Bo to było ognisko bo barmanka w barze była zarażona i wciul ludzi teraz chorych lub na kawantannie a ja nie mam objawów a ziomek ma tylko katar
No to teraz pewnie zaczniesz śpiewać disko polo i kto wie, może czeka Ciebie większą kariera niż naszą gwiazdę widzianą ostatnio TVP.
A ja mam kota. Też coś wygrałem?
U mnie koty same zawsze wychodziły na dwór, więc kuwet nie miały.
Psychiatra nie pomoże. No, chyba że jakieś dobre psychotropy przypisze.
Mijaa już siedem dni od kiedy mam koronowirusa i dalej nie mam żadnych objawów ale wczorajszy test twierdzi że mam a Ziomek miał katar do środy i więcej nie ma objawów ot co taka dziwna ta choroba
Jeszcze żyje!!! wiem że byście woleli żebym umarł ale tak szybko się mnie niepozbędziecie.
Warunkiem zrobienia wymazu sa objawy choroby,lekarz nadeje w systemie nr 2 tzn cowid i kieruje do punktu pobran,bez tego nie robi sie testu.

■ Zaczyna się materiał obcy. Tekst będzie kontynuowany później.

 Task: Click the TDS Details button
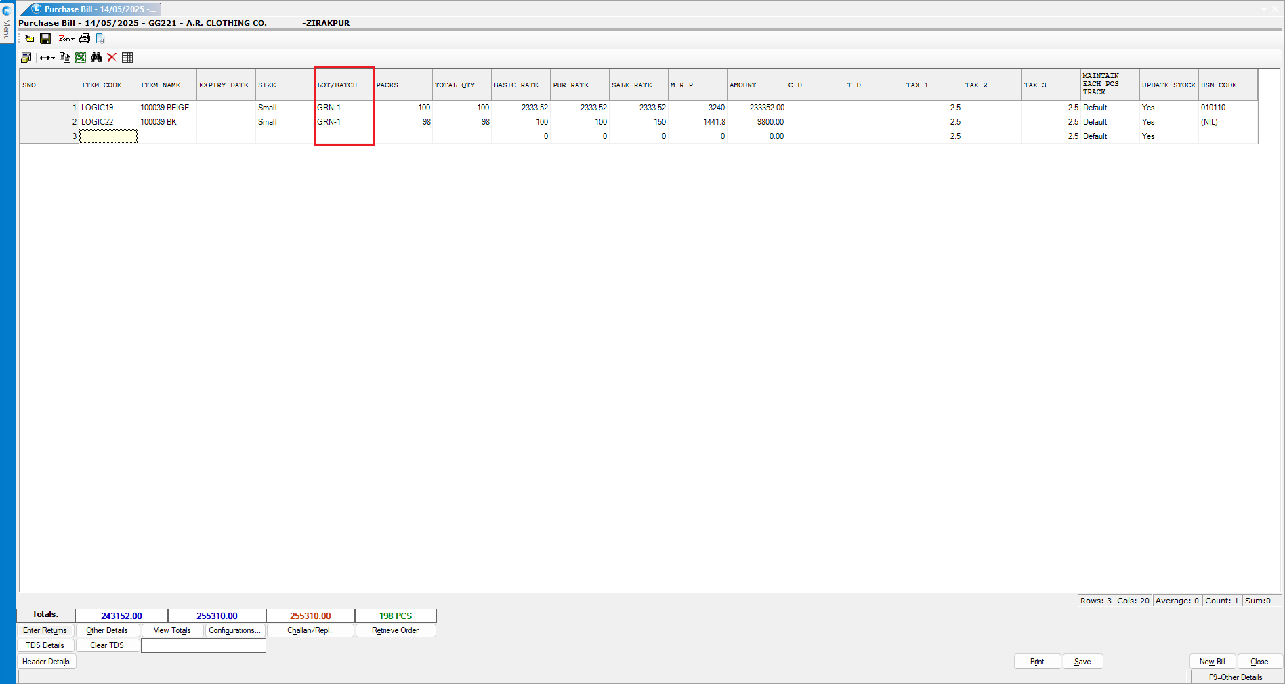click(45, 645)
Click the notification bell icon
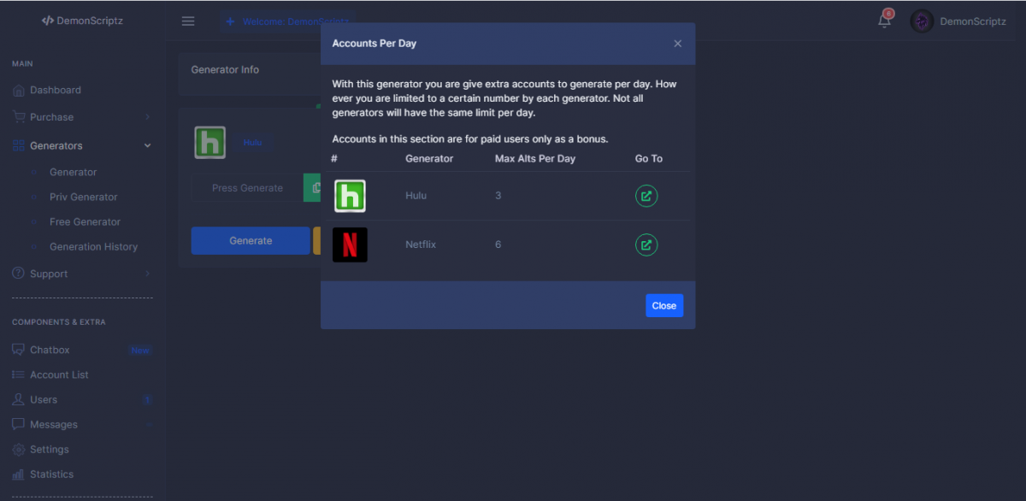 tap(884, 21)
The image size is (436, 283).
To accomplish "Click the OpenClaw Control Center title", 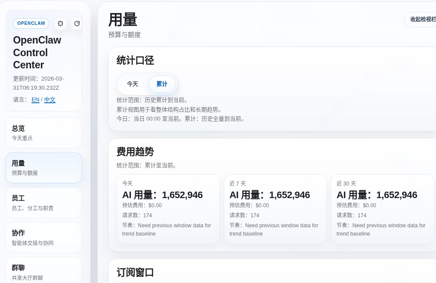I will coord(37,52).
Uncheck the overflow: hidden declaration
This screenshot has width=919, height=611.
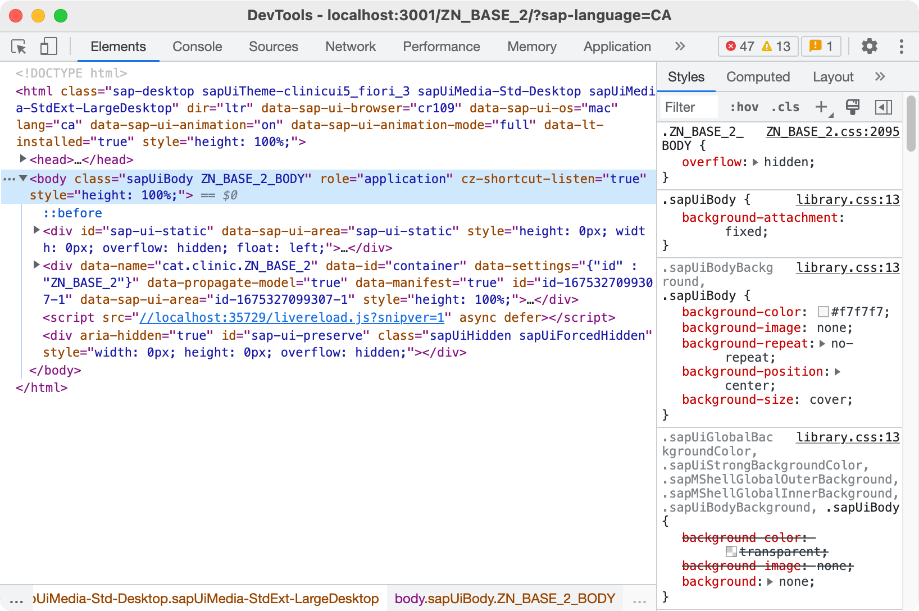(673, 162)
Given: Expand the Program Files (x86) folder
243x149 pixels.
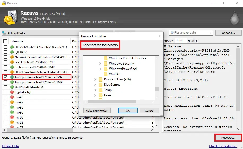Looking at the screenshot, I should (x=95, y=79).
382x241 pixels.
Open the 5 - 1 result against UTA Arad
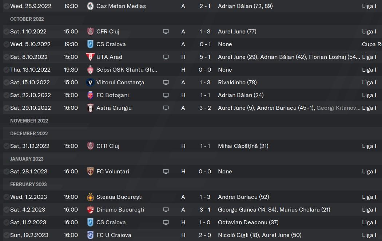click(205, 57)
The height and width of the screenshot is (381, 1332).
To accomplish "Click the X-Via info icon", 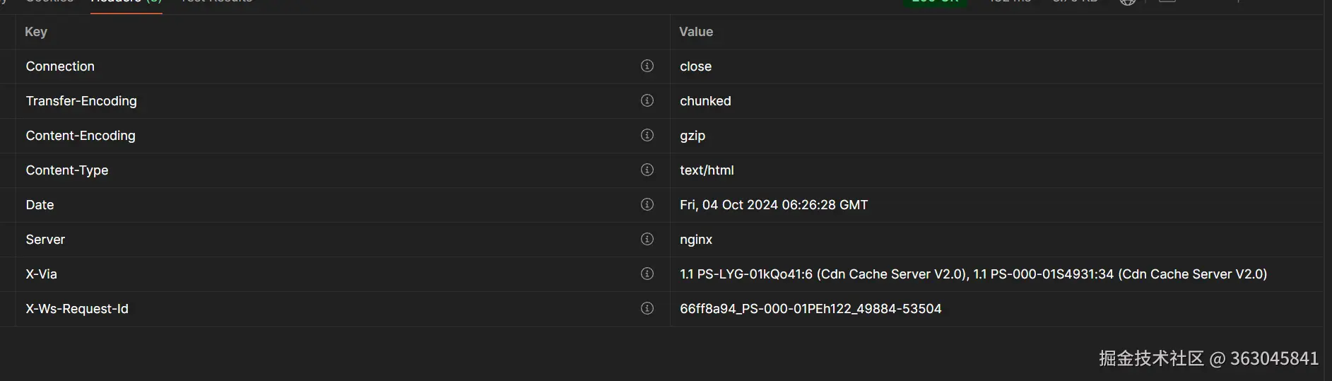I will (647, 274).
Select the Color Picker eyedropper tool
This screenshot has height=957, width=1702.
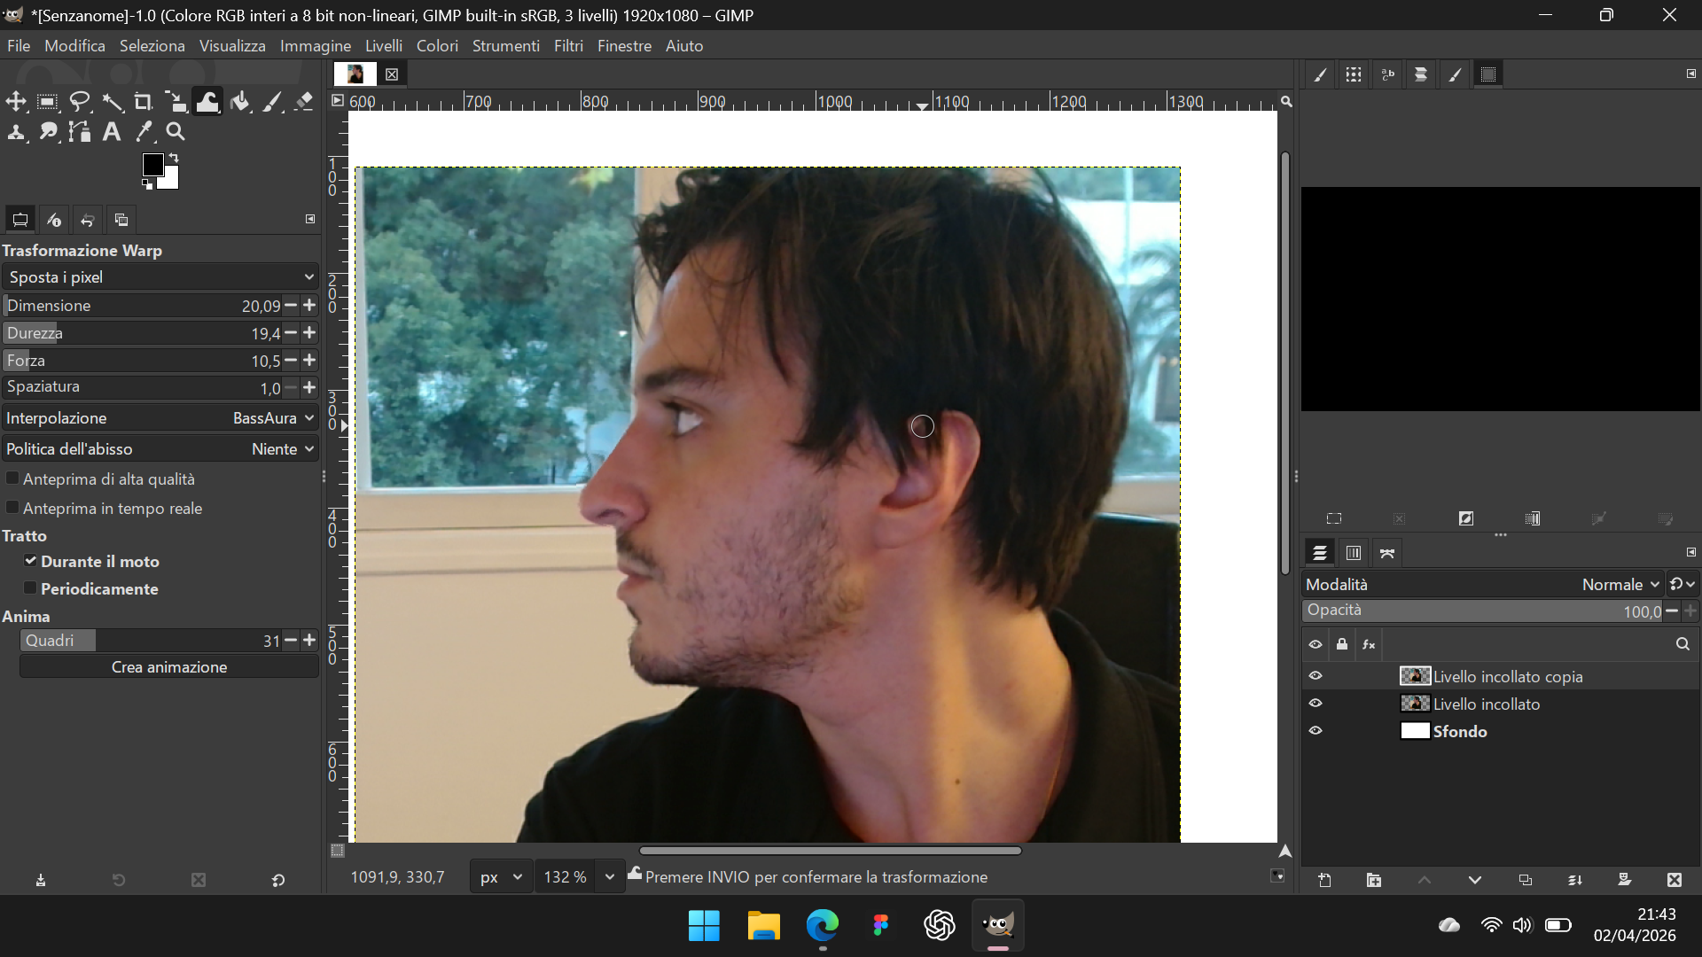click(x=144, y=132)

znajoma teraz dostała test bo na siłe szukała pozytywa. powiedziała, że miała kontakt w robocie z chorym. oczywiście był negatyw
ktoś kontroluje czy jakiś objaw występuje, czy można naściemniać przez tel ?
Decyduje lekarz i wpisuje w sytem, jezeli jest pozytyw to jest obowiazkowa kwarantanna łacznie cos ok 21 dni,za zlamanie wiadomo co grozi,pisze jedna reka,wiec nie wszystko jest ok.Czyli nie ma sytuacji,ze sobie kupisz zrobisz w domku i git.